BEGIN DATA SHOWN

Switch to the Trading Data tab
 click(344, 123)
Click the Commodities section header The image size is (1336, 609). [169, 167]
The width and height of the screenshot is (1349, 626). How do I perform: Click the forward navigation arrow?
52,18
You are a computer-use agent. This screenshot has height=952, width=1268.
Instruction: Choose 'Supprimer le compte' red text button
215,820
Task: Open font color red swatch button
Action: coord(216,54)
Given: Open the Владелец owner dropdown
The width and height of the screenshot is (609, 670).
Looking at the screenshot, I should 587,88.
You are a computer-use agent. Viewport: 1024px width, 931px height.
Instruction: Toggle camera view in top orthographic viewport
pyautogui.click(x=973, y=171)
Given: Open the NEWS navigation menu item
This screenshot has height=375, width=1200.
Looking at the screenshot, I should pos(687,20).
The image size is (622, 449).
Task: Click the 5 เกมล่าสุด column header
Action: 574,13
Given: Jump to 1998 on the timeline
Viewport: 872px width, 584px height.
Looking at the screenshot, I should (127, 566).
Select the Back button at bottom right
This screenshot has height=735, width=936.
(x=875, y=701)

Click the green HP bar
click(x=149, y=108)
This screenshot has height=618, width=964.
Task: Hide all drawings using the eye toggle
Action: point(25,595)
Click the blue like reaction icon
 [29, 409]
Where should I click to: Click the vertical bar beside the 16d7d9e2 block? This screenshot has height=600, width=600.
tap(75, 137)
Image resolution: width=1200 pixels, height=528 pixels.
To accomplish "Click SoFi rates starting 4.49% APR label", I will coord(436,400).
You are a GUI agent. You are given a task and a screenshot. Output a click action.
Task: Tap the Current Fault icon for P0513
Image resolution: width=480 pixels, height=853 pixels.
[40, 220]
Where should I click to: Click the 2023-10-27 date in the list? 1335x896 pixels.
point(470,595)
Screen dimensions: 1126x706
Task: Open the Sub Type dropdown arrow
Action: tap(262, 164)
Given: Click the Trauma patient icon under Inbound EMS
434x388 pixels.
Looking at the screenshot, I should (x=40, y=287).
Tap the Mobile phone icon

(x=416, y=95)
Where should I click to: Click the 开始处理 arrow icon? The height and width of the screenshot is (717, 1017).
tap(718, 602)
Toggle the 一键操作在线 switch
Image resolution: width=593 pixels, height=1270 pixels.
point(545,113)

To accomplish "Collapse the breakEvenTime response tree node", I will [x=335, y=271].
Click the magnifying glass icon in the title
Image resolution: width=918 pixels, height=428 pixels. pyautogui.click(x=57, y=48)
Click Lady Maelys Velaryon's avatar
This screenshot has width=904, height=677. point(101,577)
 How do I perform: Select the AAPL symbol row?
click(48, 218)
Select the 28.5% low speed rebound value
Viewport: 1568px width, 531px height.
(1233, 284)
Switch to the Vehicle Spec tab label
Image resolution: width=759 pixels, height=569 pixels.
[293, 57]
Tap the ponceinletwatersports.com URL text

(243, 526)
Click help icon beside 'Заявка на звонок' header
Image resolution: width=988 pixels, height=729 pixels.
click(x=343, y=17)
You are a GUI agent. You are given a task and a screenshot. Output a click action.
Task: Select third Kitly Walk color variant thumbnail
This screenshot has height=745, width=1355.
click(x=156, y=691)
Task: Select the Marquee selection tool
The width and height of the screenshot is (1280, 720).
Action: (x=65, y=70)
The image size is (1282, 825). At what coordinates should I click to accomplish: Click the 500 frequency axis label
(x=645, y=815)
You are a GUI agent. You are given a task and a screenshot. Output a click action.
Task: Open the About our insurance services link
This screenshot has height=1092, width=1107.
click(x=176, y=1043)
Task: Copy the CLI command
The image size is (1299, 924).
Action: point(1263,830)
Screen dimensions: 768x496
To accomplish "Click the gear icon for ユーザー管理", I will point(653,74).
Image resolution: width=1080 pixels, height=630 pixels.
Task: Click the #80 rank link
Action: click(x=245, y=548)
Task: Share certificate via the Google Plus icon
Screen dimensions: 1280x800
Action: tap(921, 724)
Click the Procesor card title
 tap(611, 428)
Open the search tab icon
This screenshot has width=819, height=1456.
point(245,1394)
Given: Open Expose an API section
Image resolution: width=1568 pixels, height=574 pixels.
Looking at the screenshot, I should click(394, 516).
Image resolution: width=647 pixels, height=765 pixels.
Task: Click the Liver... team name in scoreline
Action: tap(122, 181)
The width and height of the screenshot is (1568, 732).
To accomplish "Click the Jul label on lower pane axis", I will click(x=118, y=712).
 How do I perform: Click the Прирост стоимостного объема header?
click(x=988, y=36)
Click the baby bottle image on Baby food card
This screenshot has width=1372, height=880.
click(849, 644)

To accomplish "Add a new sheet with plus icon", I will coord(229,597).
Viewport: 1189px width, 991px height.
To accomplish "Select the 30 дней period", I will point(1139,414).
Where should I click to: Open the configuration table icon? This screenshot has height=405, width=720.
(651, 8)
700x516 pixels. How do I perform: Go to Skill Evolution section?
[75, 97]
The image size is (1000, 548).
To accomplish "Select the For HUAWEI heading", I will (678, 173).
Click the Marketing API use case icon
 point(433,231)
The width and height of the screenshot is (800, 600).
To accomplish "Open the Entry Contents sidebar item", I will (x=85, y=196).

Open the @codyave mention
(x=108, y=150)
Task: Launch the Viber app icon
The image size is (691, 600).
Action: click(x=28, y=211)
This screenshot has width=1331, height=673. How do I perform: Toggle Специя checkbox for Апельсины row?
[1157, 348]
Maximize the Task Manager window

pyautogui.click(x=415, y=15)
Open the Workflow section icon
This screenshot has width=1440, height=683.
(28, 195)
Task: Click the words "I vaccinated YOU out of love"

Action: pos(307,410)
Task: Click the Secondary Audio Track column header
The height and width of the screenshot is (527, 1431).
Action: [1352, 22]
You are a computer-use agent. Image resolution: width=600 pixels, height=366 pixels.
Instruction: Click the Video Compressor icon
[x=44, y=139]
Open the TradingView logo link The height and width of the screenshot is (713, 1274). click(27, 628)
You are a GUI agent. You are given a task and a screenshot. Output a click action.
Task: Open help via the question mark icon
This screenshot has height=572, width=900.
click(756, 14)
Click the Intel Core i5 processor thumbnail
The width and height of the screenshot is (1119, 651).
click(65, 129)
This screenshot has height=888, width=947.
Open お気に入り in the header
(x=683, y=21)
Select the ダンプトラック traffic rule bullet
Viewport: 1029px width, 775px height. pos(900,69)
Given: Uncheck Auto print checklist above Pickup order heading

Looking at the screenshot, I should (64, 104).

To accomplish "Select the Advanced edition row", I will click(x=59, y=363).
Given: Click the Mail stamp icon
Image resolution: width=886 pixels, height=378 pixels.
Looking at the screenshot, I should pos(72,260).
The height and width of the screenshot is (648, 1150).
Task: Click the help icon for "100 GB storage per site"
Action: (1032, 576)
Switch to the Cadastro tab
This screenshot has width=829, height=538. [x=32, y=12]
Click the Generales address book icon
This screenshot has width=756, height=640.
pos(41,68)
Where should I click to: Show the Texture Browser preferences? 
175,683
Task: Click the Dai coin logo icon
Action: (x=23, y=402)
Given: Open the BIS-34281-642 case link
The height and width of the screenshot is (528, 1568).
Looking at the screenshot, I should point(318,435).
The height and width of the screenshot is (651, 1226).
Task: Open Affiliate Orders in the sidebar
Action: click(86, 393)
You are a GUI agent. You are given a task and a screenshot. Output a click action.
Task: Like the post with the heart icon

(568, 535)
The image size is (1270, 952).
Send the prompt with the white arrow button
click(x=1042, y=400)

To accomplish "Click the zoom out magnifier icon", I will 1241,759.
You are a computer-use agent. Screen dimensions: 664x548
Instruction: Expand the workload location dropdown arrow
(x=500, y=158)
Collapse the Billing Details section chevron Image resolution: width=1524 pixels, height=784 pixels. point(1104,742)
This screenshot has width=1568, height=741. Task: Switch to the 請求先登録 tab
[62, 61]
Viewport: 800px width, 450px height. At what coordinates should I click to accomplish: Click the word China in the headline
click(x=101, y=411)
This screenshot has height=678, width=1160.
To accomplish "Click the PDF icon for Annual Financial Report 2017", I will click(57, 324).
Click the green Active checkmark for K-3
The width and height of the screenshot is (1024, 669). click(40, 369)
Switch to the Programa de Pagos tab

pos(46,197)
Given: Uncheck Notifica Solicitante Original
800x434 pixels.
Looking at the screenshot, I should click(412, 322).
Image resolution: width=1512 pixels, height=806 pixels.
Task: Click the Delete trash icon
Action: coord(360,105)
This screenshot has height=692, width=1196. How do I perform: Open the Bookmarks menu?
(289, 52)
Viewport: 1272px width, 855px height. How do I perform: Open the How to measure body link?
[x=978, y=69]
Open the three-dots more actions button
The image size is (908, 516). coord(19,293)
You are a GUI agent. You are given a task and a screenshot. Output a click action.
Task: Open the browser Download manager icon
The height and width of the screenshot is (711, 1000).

END DATA SHOWN

*TASK GOAL:*
Check the lines above for the word "item" and give the number of lines where it appears, with no other text.

*EXERCISE ANSWER:*
2